The difference between a record and a reminder
Here is the trap most landlord software walks people into. A reminder app, a spreadsheet, or a folder of PDFs tells you a certificate exists and when it is due. None of them prove when it was issued, that it has not been altered since, or that you served it on the tenant within the legal window.
That distinction matters because the things you have to prove are not just "did the check happen" but "did I do it on time and tell the tenant on time". For gas, the record must reach the tenant within 28 days of the check. For an EICR, the same 28-day rule applies, and seven days for the council on request. A reminder that the certificate exists does nothing to evidence that you met those service deadlines two years ago when the question finally comes up in a Section 8 hearing.
A PDF can be back-dated. A spreadsheet can be edited. An email can be lost. When the standard of proof shifts from "I'm sure I had it" to "show me", your own unverifiable records are the weakest form of evidence you can offer.
What you actually need to be able to prove
For a typical let in England, the documents and deadlines you may be asked to evidence are:
- Gas safety: a valid CP12, renewed annually, served on the tenant within 28 days of each check, with a continuous chain. Full gas safety rules
- Electrical safety: a satisfactory EICR every five years, served within 28 days, with remedial work evidenced. Full EICR rules
- EPC: a valid certificate at the required rating.
- Deposit protection: the deposit in an approved scheme and the prescribed information served within the statutory deadline.
- Right to Rent: checks carried out and recorded.
- The Renters' Rights Act information sheet: served on existing tenants by 31 May 2026 and at the start of new tenancies.
For each, the useful question is not "do I have it" but "could I prove, to a council officer or a judge, that I had it and served it on time". If the honest answer is "probably, somewhere", that is the gap.
How to keep records that hold up
Whatever system you use, good compliance evidence has four properties:
- Dated independently. Ideally the date a document existed is recorded by something outside your own control, so it cannot be questioned as self-serving.
- Tamper-evident. If a document is changed after the fact, that change should be visible, not hidden.
- Service is logged.
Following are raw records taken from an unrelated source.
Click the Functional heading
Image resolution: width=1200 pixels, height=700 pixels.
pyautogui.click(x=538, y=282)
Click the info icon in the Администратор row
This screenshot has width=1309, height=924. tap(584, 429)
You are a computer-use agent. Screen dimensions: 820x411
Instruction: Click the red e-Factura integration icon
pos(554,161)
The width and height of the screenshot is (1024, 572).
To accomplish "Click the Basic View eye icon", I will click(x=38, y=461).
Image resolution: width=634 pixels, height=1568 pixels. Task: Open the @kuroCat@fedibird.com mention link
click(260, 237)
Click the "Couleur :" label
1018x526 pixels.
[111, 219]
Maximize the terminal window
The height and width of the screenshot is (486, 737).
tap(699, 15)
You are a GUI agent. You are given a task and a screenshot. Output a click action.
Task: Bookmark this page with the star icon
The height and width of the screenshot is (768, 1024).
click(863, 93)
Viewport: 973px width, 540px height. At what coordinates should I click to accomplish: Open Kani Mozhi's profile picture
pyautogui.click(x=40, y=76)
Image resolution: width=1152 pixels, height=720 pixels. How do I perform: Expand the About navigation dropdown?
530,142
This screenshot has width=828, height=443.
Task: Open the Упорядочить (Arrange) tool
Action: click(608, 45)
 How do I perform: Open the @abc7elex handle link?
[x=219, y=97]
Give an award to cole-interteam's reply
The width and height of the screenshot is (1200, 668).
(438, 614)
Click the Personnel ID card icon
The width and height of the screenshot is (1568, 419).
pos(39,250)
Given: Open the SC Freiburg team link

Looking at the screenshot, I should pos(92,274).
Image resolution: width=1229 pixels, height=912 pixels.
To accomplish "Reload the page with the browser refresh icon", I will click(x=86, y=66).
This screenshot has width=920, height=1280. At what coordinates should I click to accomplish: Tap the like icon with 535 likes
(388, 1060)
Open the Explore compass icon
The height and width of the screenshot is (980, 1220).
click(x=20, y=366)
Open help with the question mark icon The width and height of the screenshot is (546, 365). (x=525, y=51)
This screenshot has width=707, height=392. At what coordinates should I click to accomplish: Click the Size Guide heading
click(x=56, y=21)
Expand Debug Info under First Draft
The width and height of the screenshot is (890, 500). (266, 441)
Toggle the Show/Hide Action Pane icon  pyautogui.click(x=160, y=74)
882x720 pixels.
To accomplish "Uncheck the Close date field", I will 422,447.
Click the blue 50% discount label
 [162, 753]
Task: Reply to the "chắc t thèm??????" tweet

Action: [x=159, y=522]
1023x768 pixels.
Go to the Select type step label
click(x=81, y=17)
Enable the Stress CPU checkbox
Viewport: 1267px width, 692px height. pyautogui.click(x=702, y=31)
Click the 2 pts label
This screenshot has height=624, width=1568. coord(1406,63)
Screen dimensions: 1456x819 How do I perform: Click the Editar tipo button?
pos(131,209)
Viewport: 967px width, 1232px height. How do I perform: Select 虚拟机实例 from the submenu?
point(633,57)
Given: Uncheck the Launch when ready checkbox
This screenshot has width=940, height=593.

Not just the certificate, but proof you sent it to the tenant, and when.
- Exportable as one pack. When a council, insurer, or solicitor asks, you want to hand over one organised bundle, not reconstruct a folder under time pressure.
You can build this yourself with disciplined habits. The reason a tool helps is that it makes the discipline automatic and adds the one thing a folder cannot: independent verification.
How VoxaMTD does it
When you store a certificate in VoxaMTD, we create a cryptographic fingerprint of the document and submit it to an external timestamping authority using the RFC-3161 standard. An independent third party records that this exact document existed at this exact time, and that record sits outside our systems. Change the document by a single character and the fingerprint no longer matches. The result is a compliance history that someone else can verify, rather than one they have to take your word for.
To be precise about what this is: an externally timestamped, independently verifiable record that a document existed and was valid at a point in time. It is not a qualified trust service under eIDAS, and it does not make a legal judgement about whether you met every duty. It gives you clean, tamper-evident evidence; the legal interpretation stays with you and your advisers. When you need it, you can export the whole thing as one organised pack. Proof of service · Evidence bundle export
The compliance record sits in our paid landlord tiers, from £8.99 a month, above the free MTD filing. You can start free and add it when the proof is worth having to you.
This guide is general information about landlord compliance in England and is not legal advice. Rules and timelines are based on government guidance current at the time of writing; check GOV.UK or take advice for your own circumstances.